Billy Youngworth and Charlie Sabba in Sabba's Young Bohemia Art Studio in the Rahway Arts District, Rahway, N.J.

   William Youngworth III in Sabba's Young Bohemia Art Studio: "The Gardner had the chance to be a world class museum, but they failed to get back a national treasure that was stolen from them. They had the chance and they blew it. How can they spend millions on a non-exhibiting space in the rear of their museum and they are missing the heart of their collection. They have perverted Isabella Stewart Gardner's will and the foundation she left to the world. That institution will never be a world class museum until they restore the integrity of her collection.

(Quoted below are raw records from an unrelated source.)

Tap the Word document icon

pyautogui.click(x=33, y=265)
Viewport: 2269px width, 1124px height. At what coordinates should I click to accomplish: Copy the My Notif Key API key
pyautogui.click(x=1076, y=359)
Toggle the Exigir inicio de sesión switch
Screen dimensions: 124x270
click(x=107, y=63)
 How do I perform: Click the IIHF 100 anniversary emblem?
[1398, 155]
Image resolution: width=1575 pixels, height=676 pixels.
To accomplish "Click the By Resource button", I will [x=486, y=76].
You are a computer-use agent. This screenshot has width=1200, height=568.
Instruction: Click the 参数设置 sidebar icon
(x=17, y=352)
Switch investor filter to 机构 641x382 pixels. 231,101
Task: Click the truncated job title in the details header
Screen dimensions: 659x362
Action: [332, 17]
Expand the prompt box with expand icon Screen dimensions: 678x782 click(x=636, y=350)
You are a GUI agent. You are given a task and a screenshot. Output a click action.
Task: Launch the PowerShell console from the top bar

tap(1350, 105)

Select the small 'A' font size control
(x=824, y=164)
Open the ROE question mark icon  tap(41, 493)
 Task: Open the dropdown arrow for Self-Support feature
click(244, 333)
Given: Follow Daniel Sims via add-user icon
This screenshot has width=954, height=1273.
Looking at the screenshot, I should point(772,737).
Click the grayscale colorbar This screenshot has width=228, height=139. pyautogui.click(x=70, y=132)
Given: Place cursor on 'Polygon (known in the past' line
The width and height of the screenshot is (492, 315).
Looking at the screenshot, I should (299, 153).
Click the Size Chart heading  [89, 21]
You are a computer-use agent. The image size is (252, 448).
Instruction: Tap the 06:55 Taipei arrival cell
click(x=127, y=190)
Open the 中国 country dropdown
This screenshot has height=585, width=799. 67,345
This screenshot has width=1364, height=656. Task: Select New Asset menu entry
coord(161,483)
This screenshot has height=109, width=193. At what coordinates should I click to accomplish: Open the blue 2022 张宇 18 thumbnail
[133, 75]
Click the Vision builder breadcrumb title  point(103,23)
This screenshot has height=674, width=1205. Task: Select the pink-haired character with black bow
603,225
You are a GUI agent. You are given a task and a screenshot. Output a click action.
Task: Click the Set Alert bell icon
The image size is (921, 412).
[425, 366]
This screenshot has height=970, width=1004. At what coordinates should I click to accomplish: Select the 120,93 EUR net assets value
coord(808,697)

Letting the feds fold them in their efforts to deal with me privately was the epoch of this disaster; they should should feel their shame! Now they are exhibiting a crime scene instead of a Vermeer! A pathetic crime scene with empty frames and they are selling hot dogs and tee-shirts. Twenty years later we are talking about a major accident report. Ten years ago I told them they would end up at zero and now they have. They failed to recover a national treasure and now they just have to get used to the fact that they will never see it in their lifetime. It may be one hundred years before something resurfaces again."


La Peperoncina Nella Finestra; 2002; oil on canvas by C Sabba in the private collection of William P. Youngworth III.